= TASK BRIEF =
Your task is to return, word for word, only the lines from the line with "Where should I click to: Click" through the close of the data. Exclude all pictures.

= DATA LISTING =
■ ■ ■ ■ ■

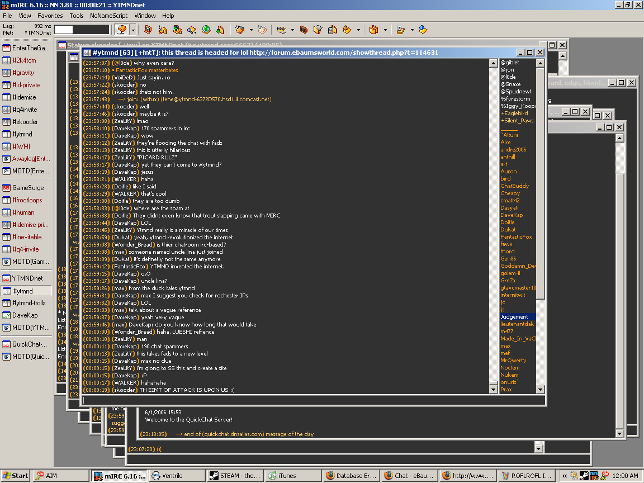Open the NoNameScript menu

tap(108, 16)
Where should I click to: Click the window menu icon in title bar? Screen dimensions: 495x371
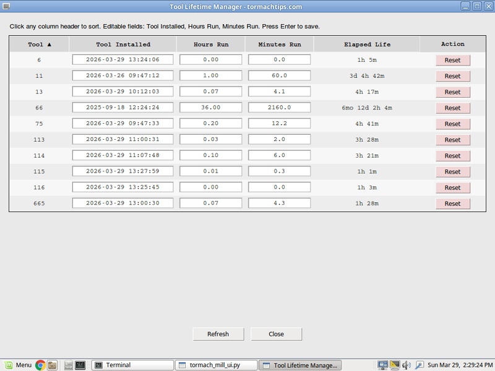(6, 6)
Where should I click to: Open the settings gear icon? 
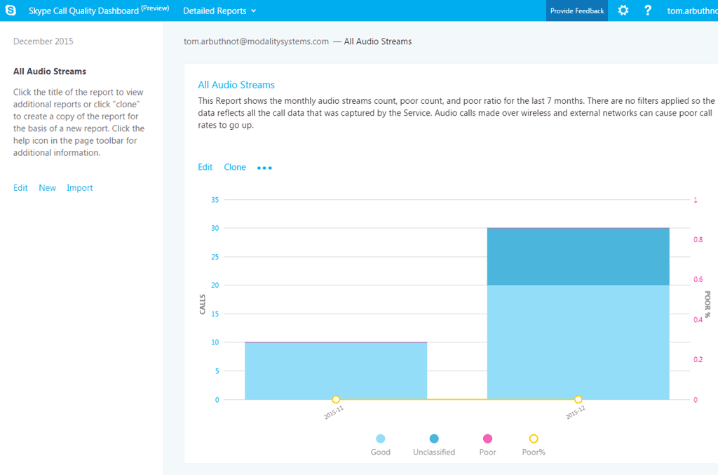(x=623, y=11)
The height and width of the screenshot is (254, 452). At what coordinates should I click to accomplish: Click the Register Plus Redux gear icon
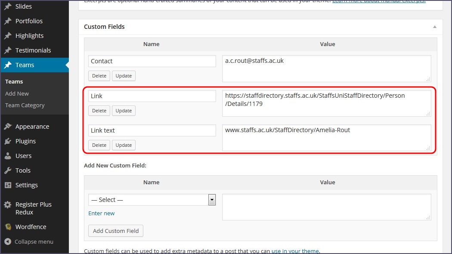pos(8,205)
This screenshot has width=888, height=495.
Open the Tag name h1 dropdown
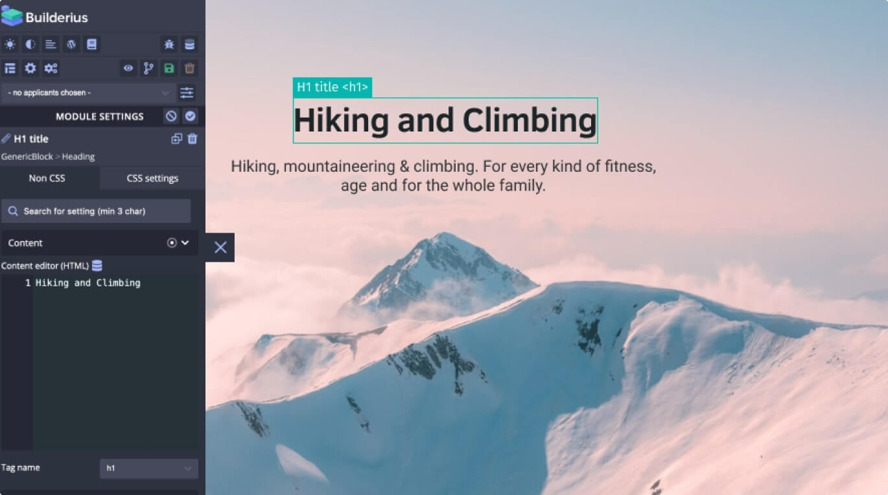(149, 468)
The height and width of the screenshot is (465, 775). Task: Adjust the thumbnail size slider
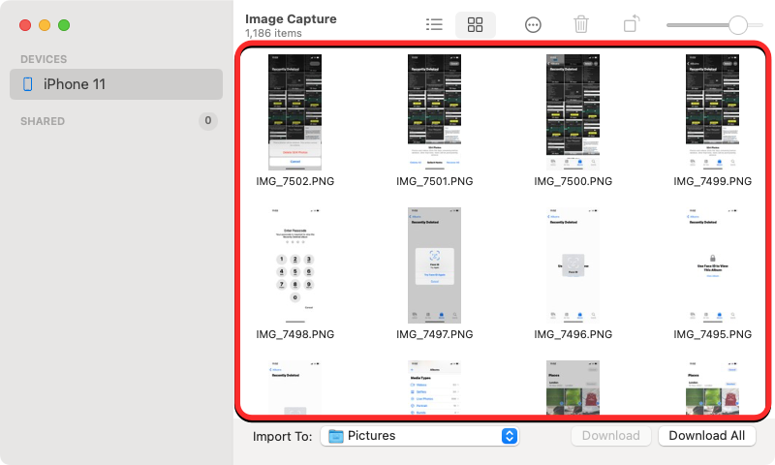738,25
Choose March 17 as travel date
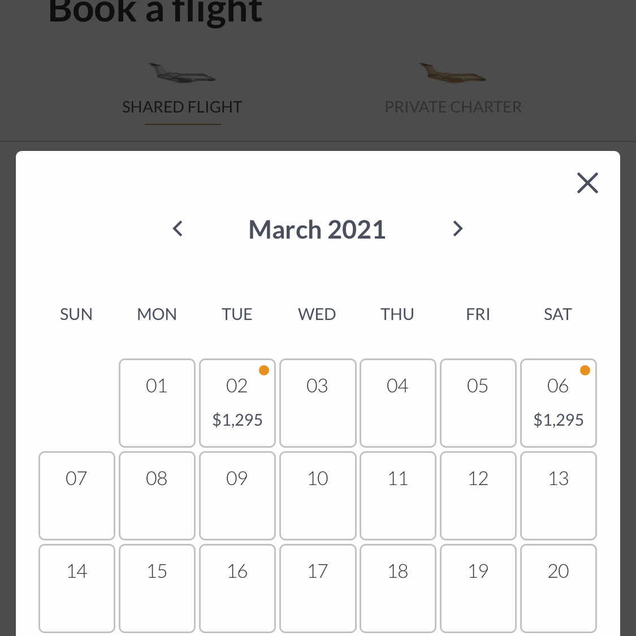The image size is (636, 636). coord(317,588)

■ ■ ■ ■ ■

= ANSWER =
Where should I click to: Click the window menu icon in title bar? Screen dimensions: 495x371
(6, 6)
Where should I click to: Open the settings gear icon? 
(x=623, y=11)
The height and width of the screenshot is (254, 452). At what coordinates should I click to accomplish: Click the Register Plus Redux gear icon
pos(8,205)
This screenshot has width=888, height=495.
Open the Tag name h1 dropdown
(149, 468)
The height and width of the screenshot is (465, 775). Task: Adjust the thumbnail size slider
738,25
Choose March 17 as travel date
The image size is (636, 636). coord(317,588)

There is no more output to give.